[Exercise] Reproduce the passage of the inflation text below, starting with "To be clear, I" and going on through "in the past.".

[Text]
○ ○ ○ ○ ○ ○ ○
To be clear, I am not even objecting to the stimulus payments. People are being told to stay home but they still have bills. Business are being told to close but we want them to reopen when this crisis passes. If there was ever a time for something like this, it is right now. Having said that, this would be easier to swallow if we lived in a serious country.

If we were a serious country, we wouldn’t have a national debt. At all. We would spend only what we brought in and even better less than we bring in. When something like this happens, we could borrow some money, spread it around and then pay that debt off promptly. But we don’t have a serious country (ex: Joe Biden might be president in 2021) so we basically just keep borrowing make-believe money to pay the interest on make-believe money we borrowed in the past.

Continually throwing “money” into the economy means eventual inflation. I mean major inflation. Sitting on cash right now is incredibly dangerous as I think we might be entering a phase where inflation rapidly wipes out the purchasing power of the U.S. dollar. Having $100,000 in the bank today means you have a lot of money but if in 5 years regular cars  cost $200,000, suddenly your 100k isn’t worth so much. Money is only valuable insofar as you can exchange it for goods and service and how many goods/services a dollar is worth is highly variable. That is one half of the problem with a Universal Basic Income, giving people extra money for doing nothing means they will spend more money and that demand will cause prices to rise.

College tuition is a great example of this. With government grants and government subsidized and guaranteed loans, the available amount of money to pay for college is no longer what you could earn from summer jobs and how much your parents saved. Now you have unlimited funds to pay for college so you become less price conscious. People who might have gone to a state school or started at community college instead go to expensive out-of-state private schools and pay 2, 3 or 4 times as much per year. With increasing demand as dumber and dumber kids go to college and a loss of cost concern, colleges were able and quite willing to jack up tuition by double digits every single year until now a college degree in Urban Gender Justice Art Studies costs more than a nice house around here. Inflation.
○ ○ ○ ○ ○ ○ ○
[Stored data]
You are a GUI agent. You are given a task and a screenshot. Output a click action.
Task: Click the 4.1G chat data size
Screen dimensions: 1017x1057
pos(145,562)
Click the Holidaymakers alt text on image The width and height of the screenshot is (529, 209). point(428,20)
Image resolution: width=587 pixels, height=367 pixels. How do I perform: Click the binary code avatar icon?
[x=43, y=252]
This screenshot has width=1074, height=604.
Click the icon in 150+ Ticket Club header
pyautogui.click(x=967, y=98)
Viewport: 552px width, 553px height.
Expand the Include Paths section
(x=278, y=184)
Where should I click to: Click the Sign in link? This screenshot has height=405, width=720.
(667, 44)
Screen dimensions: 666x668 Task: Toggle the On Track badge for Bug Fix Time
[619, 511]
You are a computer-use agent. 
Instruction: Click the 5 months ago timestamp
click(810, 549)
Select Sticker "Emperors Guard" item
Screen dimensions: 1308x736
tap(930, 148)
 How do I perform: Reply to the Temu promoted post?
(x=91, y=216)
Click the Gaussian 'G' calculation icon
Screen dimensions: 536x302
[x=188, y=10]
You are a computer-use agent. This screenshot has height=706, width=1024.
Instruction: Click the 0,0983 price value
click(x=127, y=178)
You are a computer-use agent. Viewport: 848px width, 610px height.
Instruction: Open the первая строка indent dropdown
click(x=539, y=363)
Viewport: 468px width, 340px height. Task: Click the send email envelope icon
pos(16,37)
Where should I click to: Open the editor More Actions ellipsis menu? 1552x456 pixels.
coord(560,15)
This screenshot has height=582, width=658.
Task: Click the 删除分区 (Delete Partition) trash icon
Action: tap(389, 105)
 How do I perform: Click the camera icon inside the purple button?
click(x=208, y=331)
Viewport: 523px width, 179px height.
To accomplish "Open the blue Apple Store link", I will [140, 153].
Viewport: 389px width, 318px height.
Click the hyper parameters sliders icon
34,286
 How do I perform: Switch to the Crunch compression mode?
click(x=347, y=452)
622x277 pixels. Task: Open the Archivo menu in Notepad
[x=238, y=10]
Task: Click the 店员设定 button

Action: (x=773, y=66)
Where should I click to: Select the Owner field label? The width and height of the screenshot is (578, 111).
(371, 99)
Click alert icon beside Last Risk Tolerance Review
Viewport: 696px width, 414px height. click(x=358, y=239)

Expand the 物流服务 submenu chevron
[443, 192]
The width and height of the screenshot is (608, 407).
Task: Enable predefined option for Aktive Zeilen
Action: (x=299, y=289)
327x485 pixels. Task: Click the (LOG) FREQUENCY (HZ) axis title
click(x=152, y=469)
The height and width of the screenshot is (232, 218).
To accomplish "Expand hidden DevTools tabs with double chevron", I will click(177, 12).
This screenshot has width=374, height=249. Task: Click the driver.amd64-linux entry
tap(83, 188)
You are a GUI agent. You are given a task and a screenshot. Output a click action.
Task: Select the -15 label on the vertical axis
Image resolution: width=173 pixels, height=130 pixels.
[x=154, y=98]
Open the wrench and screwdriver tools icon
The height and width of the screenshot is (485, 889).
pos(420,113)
○ ○ ○ ○ ○ ○ ○
[Result of this exercise]
To be clear, I am not even objecting to the stimulus payments. People are being told to stay home but they still have bills. Business are being told to close but we want them to reopen when this crisis passes. If there was ever a time for something like this, it is right now. Having said that, this would be easier to swallow if we lived in a serious country.

If we were a serious country, we wouldn’t have a national debt. At all. We would spend only what we brought in and even better less than we bring in. When something like this happens, we could borrow some money, spread it around and then pay that debt off promptly. But we don’t have a serious country (ex: Joe Biden might be president in 2021) so we basically just keep borrowing make-believe money to pay the interest on make-believe money we borrowed in the past.